:: Texte de l'exercice

Le CIS, ce championnat où migrants et Franciliens portent le même maillot
Un débordement, un centre, un but. Grâce à son jeu simple, le Karthoum Saint-Germain 2 ouvre logiquement le score face aux Loups Subsahariens, la lanterne rouge. Autour du terrain, les quelques spectateurs présents apprécient l'action mais aucune effusion de joie ne se fait entendre. A l'UrbanSoccer de la Porte d'Ivry, les joueurs n'ont ni leur nom ni un numéro sur leur maillot mais disputent tout de même un championnat : celui de l'Intégration et la Solidarité (CIS) parrainé par l'association Aurore, spécialisée dans la lutte contre l'exclusion.

::::

## Consigne A
Réécrivez en plus court le paragraphe du texte sur le CIS qui commence par « Un débordement, un centre, un but. », en gardant ses faits principaux.
## Consigne B
D'après le texte sur le CIS, quelle association parraine ce championnat ?

:: Données

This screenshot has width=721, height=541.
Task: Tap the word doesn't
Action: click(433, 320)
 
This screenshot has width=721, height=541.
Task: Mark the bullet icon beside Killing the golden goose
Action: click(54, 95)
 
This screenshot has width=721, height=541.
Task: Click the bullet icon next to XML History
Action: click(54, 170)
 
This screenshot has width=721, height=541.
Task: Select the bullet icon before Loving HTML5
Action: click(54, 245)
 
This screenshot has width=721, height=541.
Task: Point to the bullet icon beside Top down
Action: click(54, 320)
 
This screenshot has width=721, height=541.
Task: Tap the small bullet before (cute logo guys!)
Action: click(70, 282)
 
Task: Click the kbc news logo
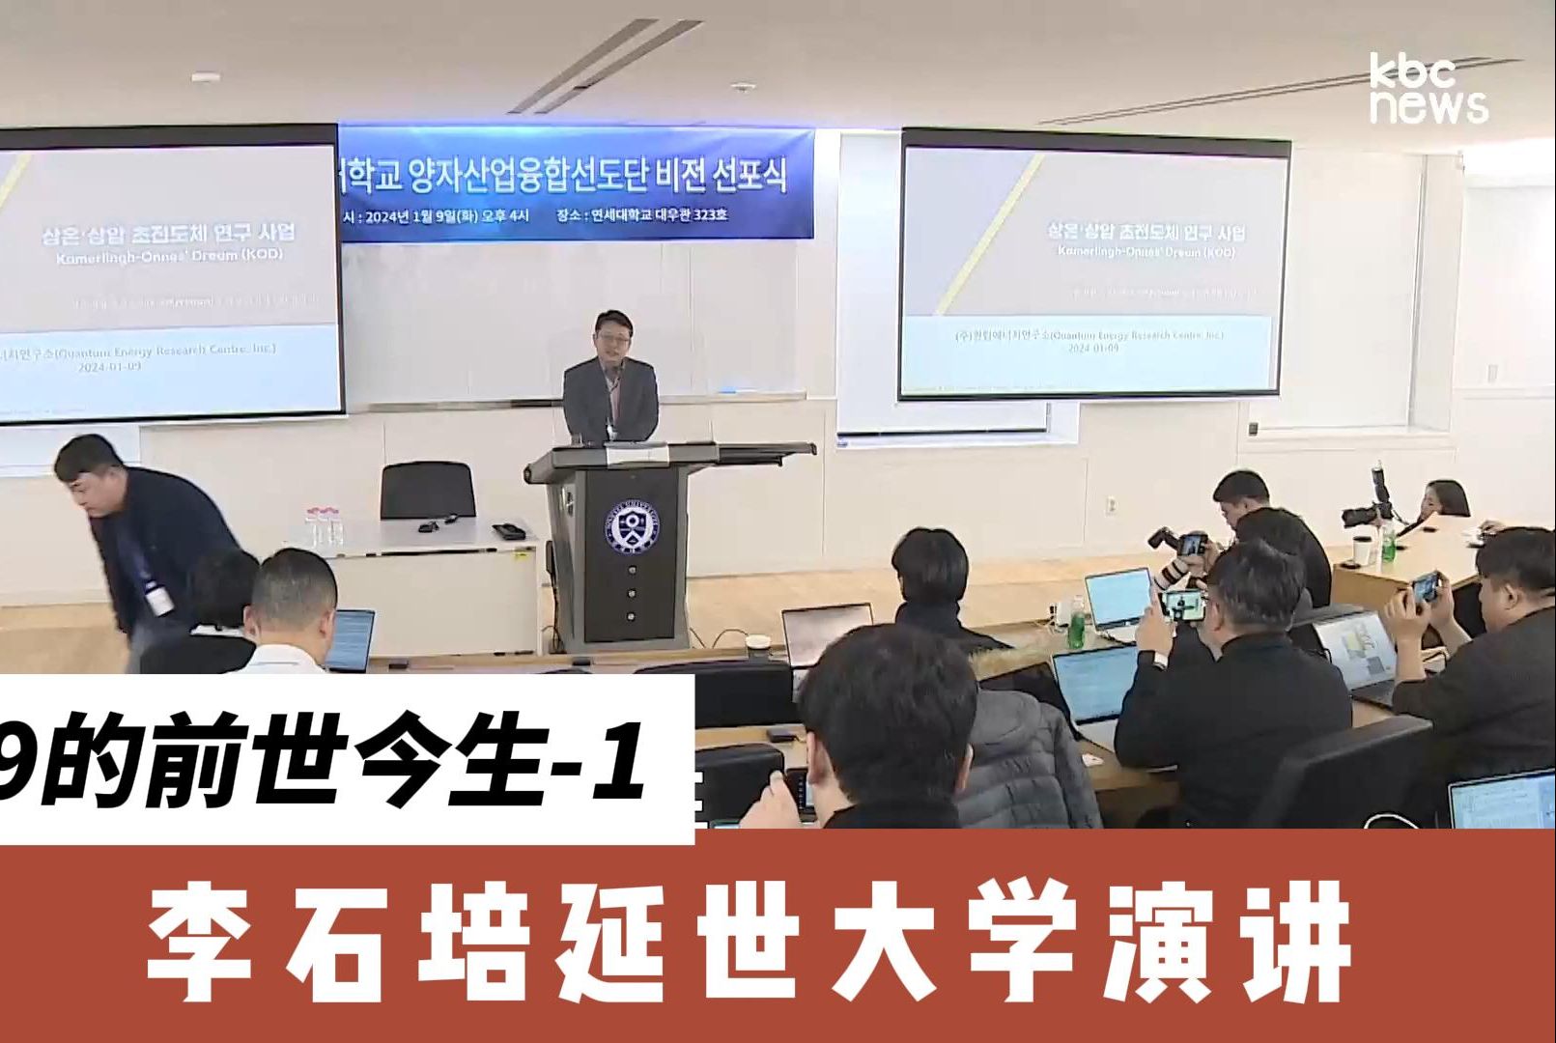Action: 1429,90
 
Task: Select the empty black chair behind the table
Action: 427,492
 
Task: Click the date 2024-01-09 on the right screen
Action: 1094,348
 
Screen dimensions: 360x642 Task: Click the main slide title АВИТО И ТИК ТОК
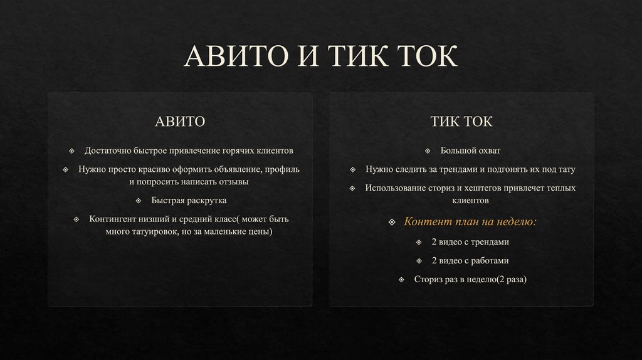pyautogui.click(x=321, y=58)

::::

## Réponse A
Sur une action simple (débordement, centre, but), le Karthoum Saint-Germain 2 ouvre le score contre les Loups Subsahariens, derniers du classement. Les rares spectateurs apprécient, sans crier leur joie. À l'UrbanSoccer de la Porte d'Ivry, les joueurs n'ont ni nom ni numéro sur leur maillot. Ils disputent le championnat de l'Intégration et la Solidarité (CIS), parrainé par l'association Aurore, spécialisée dans la lutte contre l'exclusion.

## Réponse B
L'association Aurore, spécialisée dans la lutte contre l'exclusion.